It Started as a Blog about Books

I’ve always loved books, both to read and simply as magical objects to own. The text of a book presents an entire new world, so owning a book is like owning a  universe in a box. That’s cool enough. But you also get all the accoutrements of the box itself: the ritual naming of author and title, the dates of the printings, and all the various sorts of blurbs and cover styles. I’m fond of it all and I accumulated a lot of books over the years.

I have gradually come to understand, though, that possessions are a burden. I began feeling that my masses of books were no longer a comfort. Instead, they chafed at me. About a year ago, as I prepared to change houses, I knew that some or all of them would have to go. In the event, I chose to retain just a few and I sold or gave away the rest. The intention of this blog is to examine the books that remain with an eye toward explaining–if possible!–why it is that these particular volumes are still here.
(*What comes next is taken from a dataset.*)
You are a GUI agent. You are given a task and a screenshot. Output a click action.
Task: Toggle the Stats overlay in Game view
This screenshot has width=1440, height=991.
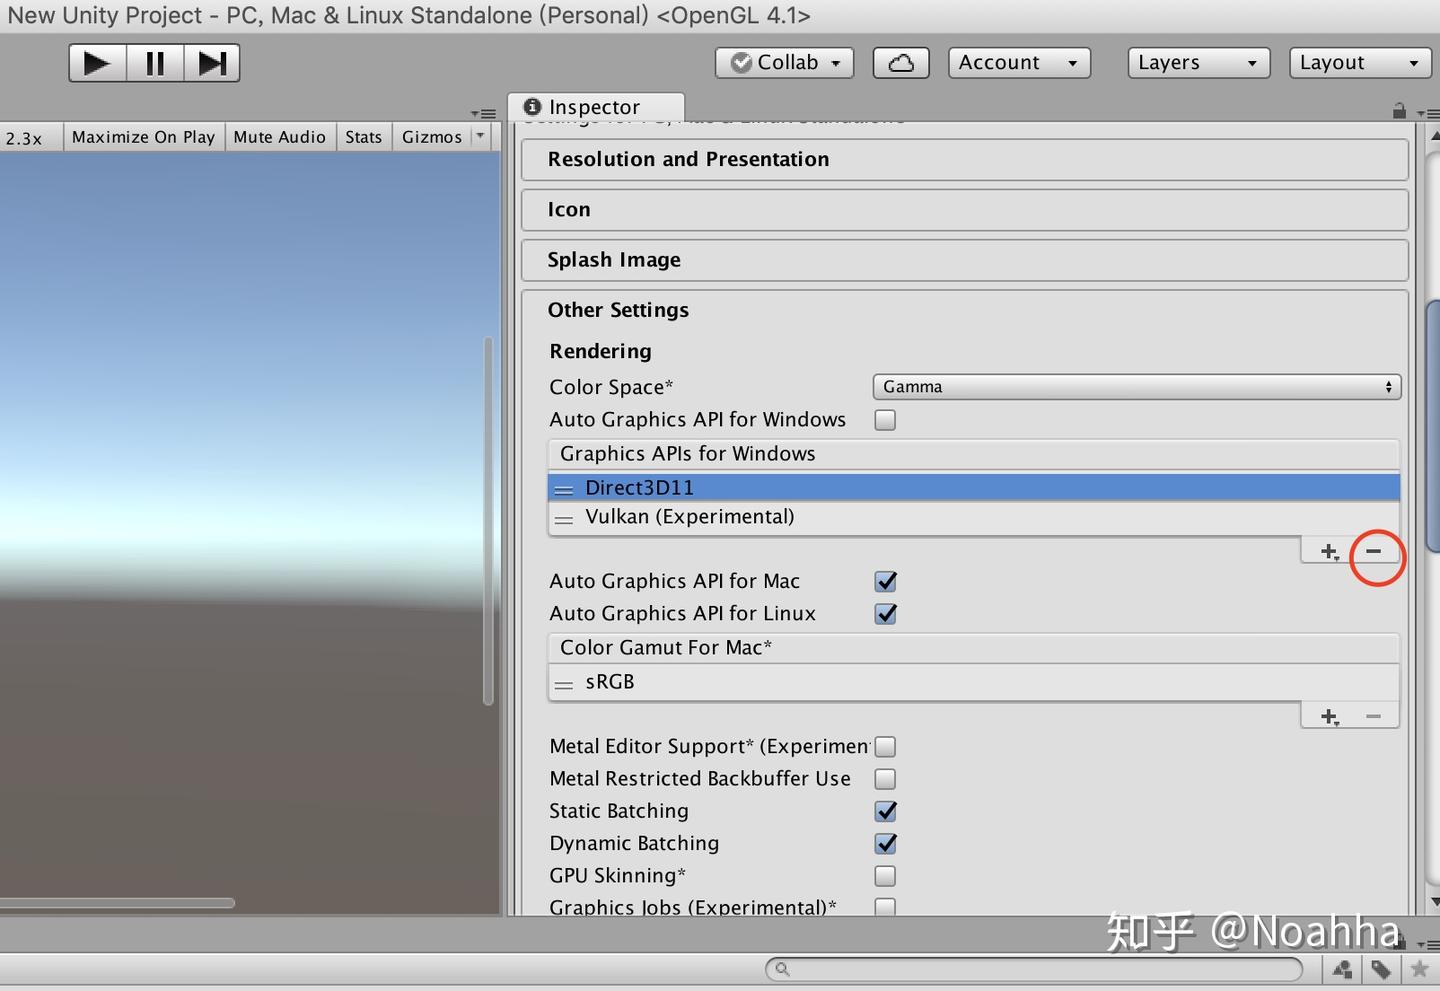point(363,137)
A list of them is shown at the end of this post.

First, however, a few notes on method. (Scroll down to skip this part.)

When talking about the quantity of books we own, we need to be professional about it. The tried and true method is that used by interior decorators: linear feet of shelf space required.  By that reckoning I used to have about thirty-two feet of books. These days I’m down to a little over four feet–about fifty-two inches actually. (That’s still a lot of books and they remain a burden but not like they were before.)

As far as procedure was concerned, I went category by category. This had the advantage of simplicity, for I had only three categories of books: Novels, Other, and Work. The first two and a half feet of the purge were easy; I just tossed the whole shelf of Work. That made a good start. Now there were just two categories.

The Other group wasn’t very large, just three and a half feet. When I finished sorting, it was down to one foot: three inches of cookbooks, two inches of Lao Tze and Chuang Tzu, five and a half inches of poetry,  half an inch of H. L. Mencken, three quarters of an inch of European erotica and one tiny blue copy of  Euripides’s The Trojan Women, measuring roughly three sixteenths. So far, so good.

But then came the novels. I must have got rid of at least a hundred, maybe two hundred, all of which I’d read and liked enough to want to keep. My decisions were quick and ruthless. My criteria were…well that’s the thing. I have no idea what my criteria were. That’s one thing I’m hoping to recover from examining the books that remain.

So here they are, all 40 inches of them. I’ve put them roughly in the order in which I first read them. In the coming months, I’ll be writing and posting some notes with an eye toward explaining why these particular books are still hanging around.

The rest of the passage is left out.